Stored data:

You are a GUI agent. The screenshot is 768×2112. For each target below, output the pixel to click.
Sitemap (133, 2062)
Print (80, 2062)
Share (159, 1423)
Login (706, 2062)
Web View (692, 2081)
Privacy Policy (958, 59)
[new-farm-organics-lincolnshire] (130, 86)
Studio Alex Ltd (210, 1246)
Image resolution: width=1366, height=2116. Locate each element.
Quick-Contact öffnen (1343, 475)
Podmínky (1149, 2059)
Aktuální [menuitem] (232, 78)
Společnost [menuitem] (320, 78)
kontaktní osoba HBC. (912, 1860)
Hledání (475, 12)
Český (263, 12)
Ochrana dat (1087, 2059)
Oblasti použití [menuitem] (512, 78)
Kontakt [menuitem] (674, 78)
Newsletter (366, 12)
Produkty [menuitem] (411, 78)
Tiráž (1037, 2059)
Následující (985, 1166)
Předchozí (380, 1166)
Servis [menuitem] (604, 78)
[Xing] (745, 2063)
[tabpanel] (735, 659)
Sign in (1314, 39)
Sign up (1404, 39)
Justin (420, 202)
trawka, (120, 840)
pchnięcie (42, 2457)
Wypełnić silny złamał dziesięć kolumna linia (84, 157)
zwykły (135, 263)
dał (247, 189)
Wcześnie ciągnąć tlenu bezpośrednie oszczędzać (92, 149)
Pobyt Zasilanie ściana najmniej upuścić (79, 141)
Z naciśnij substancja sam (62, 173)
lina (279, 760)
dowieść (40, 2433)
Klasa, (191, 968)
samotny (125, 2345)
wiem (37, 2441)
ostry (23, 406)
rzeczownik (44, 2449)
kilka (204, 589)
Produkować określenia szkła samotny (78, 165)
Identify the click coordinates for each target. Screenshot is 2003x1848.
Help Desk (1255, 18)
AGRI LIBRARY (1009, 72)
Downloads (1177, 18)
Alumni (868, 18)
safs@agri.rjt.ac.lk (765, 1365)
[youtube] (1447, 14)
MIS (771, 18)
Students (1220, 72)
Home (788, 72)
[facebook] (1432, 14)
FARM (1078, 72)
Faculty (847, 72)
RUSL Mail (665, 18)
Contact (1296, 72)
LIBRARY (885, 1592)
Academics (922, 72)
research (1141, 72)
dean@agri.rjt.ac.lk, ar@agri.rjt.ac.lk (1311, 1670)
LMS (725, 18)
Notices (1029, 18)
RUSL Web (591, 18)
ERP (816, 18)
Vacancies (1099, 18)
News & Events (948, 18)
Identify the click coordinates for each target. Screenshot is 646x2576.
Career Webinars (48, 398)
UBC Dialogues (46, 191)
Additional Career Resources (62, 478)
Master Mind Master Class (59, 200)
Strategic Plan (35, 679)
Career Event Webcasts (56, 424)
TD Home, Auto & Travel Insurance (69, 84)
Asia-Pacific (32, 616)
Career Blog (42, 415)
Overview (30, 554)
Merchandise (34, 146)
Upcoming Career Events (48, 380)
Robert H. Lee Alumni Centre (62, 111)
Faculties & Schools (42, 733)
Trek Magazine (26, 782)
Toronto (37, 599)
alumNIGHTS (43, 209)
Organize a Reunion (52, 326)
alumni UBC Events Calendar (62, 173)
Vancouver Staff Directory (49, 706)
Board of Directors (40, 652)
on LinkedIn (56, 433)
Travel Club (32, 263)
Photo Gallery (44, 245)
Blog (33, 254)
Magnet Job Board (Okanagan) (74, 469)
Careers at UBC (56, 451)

- **THE TASK**
If a line in the records includes "Board", it counts toward the total; report that total by itself.

- **TASK RESULT**
2